Instantly Worsel’s wings again began to beat, bearing him off at a wide angle; and, although the Patrolmen were insulated against his thought, the meaning of his antics was very plain. He was telling them in every possible way that the
hole below was not the cavern of the Overlords; that it was over this way; that they were to keep on following him to it. Then, as they refused to follow him, he rushed upon Kinnison in mad attack.
“Beam him down, Kim!” vanBuskirk yelled. “Don’t take any chances with that bird!” and leveled his own DeLameter.
“Lay off, Bus!” the Lensman snapped. “I can handle him—a lot easier out here than on the ground.”
And so it proved. Inertialess as he was, the buffetings of the Velantian affected him not at all; and when Worsel coiled his supple body around him and began to apply pressure, Kinnison simply expanded his thought screen to cover them both, thus releasing the mind of his temporarily inimical friend from the Overlord’s grip. Instantly the Velantian became himself, snapped on his own shield, and the three continued as one their interrupted downward course.
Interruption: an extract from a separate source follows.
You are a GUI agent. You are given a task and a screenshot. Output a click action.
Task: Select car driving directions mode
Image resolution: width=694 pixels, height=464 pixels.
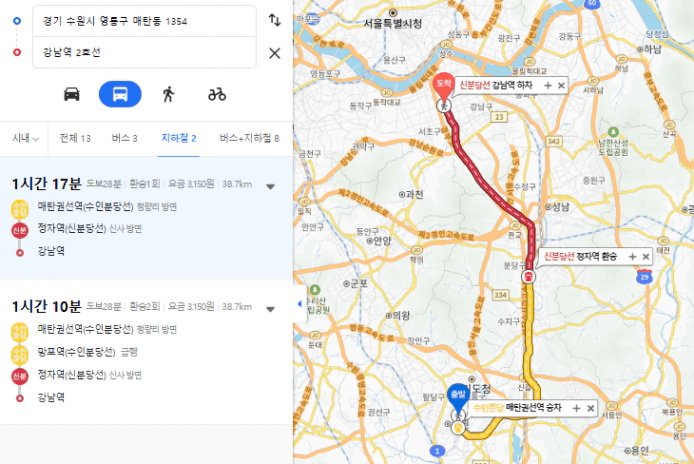pos(72,94)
Worsel came to a halt upon the ledge, beside the practically incinerated corpse of the lookout; knowing, unarmored as he was, that to go further meant sudden death. The armored pair, however, shot on into the gloomy passage. At first they were offered no opposition—the Overlords had had no time to muster an adequate defense. Scattering handfuls of slaves rushed them, only to be blasted out of existence as their hand weapons proved useless against the armor of the Galactic Patrol. Defenders became more numerous as the cavern itself was approached, but neither were they allowed to stay the Patrolman’s progress. Finally a palely shimmering barrier of metal appeared to bar their way. Its fields of force neutralized or absorbed the blasts of the DeLameters, but its material substance offered but little resistance to a thirty-pound sledge, swung by one of the strongest men ever produced by any planet colonized by the humanity of Earth.
Now they were in the cavern itself—the sanctum sanctorum of the Overlords of Delgon. There was the hellish torture screen; now licked clean of life. There was the audience which had been so avid, now milling about in a mob frenzy of panic. There, upon a raised balcony, were the “big shots” of this nauseous clan; now doing their utmost to marshal some force able to cope effectively with this unheard-of violation of their ages-old immunity.